↓↓↓

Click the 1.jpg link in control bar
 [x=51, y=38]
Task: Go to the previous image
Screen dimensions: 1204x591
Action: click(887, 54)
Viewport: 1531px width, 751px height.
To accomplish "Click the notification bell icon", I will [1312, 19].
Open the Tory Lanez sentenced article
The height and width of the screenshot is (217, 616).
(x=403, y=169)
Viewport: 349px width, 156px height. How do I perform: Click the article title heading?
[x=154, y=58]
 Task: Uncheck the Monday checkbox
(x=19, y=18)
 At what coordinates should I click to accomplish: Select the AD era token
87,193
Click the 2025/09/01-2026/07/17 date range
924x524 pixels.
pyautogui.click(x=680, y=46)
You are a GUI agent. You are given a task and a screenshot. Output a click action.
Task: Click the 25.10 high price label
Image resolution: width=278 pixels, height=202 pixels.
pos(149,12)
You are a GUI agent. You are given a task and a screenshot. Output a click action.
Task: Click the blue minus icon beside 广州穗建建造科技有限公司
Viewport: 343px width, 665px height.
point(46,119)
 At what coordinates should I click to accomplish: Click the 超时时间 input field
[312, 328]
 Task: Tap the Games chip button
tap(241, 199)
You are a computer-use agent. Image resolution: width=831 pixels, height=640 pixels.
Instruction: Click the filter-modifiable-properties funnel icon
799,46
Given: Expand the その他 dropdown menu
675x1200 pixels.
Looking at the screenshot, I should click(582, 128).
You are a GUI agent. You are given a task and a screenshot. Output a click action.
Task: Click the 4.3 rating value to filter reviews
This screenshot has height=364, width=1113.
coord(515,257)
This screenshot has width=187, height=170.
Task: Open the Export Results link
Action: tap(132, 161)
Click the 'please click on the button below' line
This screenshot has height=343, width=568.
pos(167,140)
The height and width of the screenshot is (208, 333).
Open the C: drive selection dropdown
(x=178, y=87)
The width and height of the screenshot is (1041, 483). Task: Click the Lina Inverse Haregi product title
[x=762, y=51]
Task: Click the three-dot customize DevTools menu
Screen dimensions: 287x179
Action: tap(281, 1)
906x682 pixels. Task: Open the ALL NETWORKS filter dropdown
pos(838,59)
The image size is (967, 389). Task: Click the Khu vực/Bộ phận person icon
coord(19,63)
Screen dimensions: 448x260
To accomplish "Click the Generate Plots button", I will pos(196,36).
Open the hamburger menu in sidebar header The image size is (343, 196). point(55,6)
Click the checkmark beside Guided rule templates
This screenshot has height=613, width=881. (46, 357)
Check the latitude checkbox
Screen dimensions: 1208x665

↑↑↑

→ **Work to complete**:
Reproduce word for word the material above, beginning with the line that contains "At what coordinates should I click to accomplish: Select" and ending with the line that contains "The height and width of the screenshot is (208, 333).".

→ **Exercise result**:
 At what coordinates should I click to accomplish: Select the AD era token
87,193
Click the 2025/09/01-2026/07/17 date range
924x524 pixels.
pyautogui.click(x=680, y=46)
You are a GUI agent. You are given a task and a screenshot. Output a click action.
Task: Click the 25.10 high price label
Image resolution: width=278 pixels, height=202 pixels.
pos(149,12)
You are a GUI agent. You are given a task and a screenshot. Output a click action.
Task: Click the blue minus icon beside 广州穗建建造科技有限公司
Viewport: 343px width, 665px height.
point(46,119)
 At what coordinates should I click to accomplish: Click the 超时时间 input field
[312, 328]
 Task: Tap the Games chip button
tap(241, 199)
You are a computer-use agent. Image resolution: width=831 pixels, height=640 pixels.
Instruction: Click the filter-modifiable-properties funnel icon
799,46
Given: Expand the その他 dropdown menu
675x1200 pixels.
Looking at the screenshot, I should click(582, 128).
You are a GUI agent. You are given a task and a screenshot. Output a click action.
Task: Click the 4.3 rating value to filter reviews
This screenshot has height=364, width=1113.
coord(515,257)
This screenshot has width=187, height=170.
Task: Open the Export Results link
Action: tap(132, 161)
Click the 'please click on the button below' line
This screenshot has height=343, width=568.
pos(167,140)
The height and width of the screenshot is (208, 333).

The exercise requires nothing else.